Ocean Freight: From famine to feast

It’s important to take note of the rapid adaptation by ocean carriers to the elastic demand in international freight in 2020. The owners and operators went from famine to feast in a few months.

Predictions of an end to global trade due to the pandemic and trade barriers were literally blown out of the water, with huge surges in demand for goods for consumers and large resellers. As of this month, western ports in North America are congested with cargo sitting on ships at anchor waiting for a berth to unload.

At the beginning of the year, there was a sharp decrease in demand for shipping services since retailers hesitated to restock their shelves as the pandemic spread. The remarkable thing was how quickly cooperating competitors in freight markets reduced ocean shipping capacity to match these dwindling demands to keep rates higher than expected.

When demand skyrocketed in the second half of the year, rates not only stabilized, but they also quickly increased while capacity seemed to recover less quickly. Good fortune or good co-opetition? As we are seeing in other modes of air, rail, pipeline and LTL freight, the consolidation of the market toward a few big players has brought discipline and a trend of ever-higher prices for transportation.

One could argue that the coordination between competitors is the root of the problem. Certainly, we can assume that it will not be favorable to shippers. However, there are several technology trends that do help shippers as well as operators. These developments will keep downward pressure on costs across the supply chain.

First is the development of optimization software that can handle the complexity of intermodal freight moving internationally. Like the airline industry, ocean operators and their forwarder customers are adopting third-party systems that can monitor rates in the market, forecast capacity in lanes and set pricing to maximize net revenue rather than just volume. Getting maximum pay for each cubic meter and keeping vessels moving are assisted by artificial intelligence (AI) that uses big data to help big operators.

On the shipper side, forecasting and AI-assisted inventory control tools are reducing lag-time in responding to changes in demand. Increased sales of an item or style logged in at cash registers in the Midwestern U.S. will trigger demand signals in China and the Southeast Asian production sites.

Shippers are increasingly able to feel comfortable with lead times and with landed costs as they expand their markets. Years like 2020 are an exception in that demand was chaotic, but despite this, leading carriers flexed their capacity to protect their businesses and retain customers.

The third element is the capacity-sharing agreements. Cooperating competitors removed sailings from the market schedule and the companies shared the remaining capacity. These “blank sailings” reduced shipper choices and supported price stabilization.

As an example, Maersk reports that over half of the bookings in key markets were spot rates, thus not subject to shipper-negotiated annual prices. The spot market, when controlled by few operators, historically results in upward trends in pricing.

The emergence and popularity of application programming interfaces (APIs) has enabled the AI applications to gather real-time detailed information on demand and supply. It can connect applications that weren’t originally coded or built to communicate with each other. The result is better decision making with far fewer errors in billing.

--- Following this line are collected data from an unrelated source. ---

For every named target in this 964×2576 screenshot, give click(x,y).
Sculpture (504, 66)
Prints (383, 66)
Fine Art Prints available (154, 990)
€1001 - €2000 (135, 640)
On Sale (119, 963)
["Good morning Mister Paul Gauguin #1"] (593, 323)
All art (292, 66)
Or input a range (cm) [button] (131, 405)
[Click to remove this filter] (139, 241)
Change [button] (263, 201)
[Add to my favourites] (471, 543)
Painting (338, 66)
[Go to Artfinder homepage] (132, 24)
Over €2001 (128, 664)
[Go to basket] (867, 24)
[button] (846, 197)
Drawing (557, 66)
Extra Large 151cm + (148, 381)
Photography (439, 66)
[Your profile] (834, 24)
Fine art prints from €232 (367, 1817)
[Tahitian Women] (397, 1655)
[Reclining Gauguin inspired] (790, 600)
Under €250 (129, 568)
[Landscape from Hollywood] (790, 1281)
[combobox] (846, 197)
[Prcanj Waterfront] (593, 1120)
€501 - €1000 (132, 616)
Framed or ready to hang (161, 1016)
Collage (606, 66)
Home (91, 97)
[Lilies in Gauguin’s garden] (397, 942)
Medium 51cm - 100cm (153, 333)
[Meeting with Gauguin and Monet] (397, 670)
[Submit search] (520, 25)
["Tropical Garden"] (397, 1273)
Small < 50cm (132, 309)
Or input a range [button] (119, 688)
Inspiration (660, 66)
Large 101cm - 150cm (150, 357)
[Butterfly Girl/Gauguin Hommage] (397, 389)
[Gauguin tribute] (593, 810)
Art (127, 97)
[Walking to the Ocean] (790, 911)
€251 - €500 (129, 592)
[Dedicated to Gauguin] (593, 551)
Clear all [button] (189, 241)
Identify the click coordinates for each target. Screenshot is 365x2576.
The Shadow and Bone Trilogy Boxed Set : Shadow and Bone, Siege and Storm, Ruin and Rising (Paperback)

Operators argue that prices can’t be allowed to fall below basic operating costs. They contend that cooperation and space sharing protect the industry from steep losses that resulted in bankruptcies in the recent past.

With the new clean fuel costs, we were bound to see prices rise in 2020 anyway. The operators are seeing the fruit of using 21st Century technology to manage their business. Shippers do need to keep an eye on the technology as well as the coordination between competitors. 

About the Author

Peter Moore

Peter Moore is Adjunct Professor of Supply Chain at Georgia College EMBA Program, Program Faculty at the Center for Executive Education at the University of Tennessee, and Adjunct Professor at the University of South Carolina Beaufort. Peter writes from his home in Hilton Head Island, S.C., and can be reached at [email protected]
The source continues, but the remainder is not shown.